§ EXERCISE OBJECTIVE
Locate the string "blue" in the records below. Copy every line where it occurs.

"""

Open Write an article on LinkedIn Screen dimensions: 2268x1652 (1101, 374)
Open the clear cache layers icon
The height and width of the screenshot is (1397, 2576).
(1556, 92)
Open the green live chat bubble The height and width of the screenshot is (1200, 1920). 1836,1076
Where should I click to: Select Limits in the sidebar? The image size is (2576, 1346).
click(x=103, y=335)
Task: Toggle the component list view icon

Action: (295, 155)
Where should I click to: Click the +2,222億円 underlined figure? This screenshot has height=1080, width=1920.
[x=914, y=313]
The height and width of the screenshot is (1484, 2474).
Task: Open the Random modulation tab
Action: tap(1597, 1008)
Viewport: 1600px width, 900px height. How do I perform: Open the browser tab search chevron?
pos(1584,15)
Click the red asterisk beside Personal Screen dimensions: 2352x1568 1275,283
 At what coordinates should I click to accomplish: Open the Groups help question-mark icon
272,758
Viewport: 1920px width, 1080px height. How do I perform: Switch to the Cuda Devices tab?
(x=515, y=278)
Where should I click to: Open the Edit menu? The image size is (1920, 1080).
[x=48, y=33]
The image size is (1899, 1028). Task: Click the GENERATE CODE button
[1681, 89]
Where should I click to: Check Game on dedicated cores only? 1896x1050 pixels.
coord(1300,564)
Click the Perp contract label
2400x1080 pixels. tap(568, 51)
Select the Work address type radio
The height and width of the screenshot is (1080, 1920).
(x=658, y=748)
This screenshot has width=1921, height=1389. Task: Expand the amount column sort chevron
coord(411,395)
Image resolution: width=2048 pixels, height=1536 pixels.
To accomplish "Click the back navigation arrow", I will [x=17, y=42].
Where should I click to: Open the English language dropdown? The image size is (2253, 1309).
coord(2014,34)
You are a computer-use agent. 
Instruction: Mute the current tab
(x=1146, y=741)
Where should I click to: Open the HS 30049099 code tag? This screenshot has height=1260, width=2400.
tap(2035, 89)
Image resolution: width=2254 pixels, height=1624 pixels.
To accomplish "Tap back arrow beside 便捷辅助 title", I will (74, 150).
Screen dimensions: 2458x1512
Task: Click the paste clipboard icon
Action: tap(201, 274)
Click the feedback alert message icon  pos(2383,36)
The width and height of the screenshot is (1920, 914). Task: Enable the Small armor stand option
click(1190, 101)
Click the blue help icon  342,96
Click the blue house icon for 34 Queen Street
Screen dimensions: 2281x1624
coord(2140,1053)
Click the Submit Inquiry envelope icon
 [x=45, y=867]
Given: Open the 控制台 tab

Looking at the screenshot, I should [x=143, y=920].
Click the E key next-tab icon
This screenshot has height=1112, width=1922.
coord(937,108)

"""

§ RESPONSE TO THIS TASK
Click the blue help icon  342,96
Click the blue house icon for 34 Queen Street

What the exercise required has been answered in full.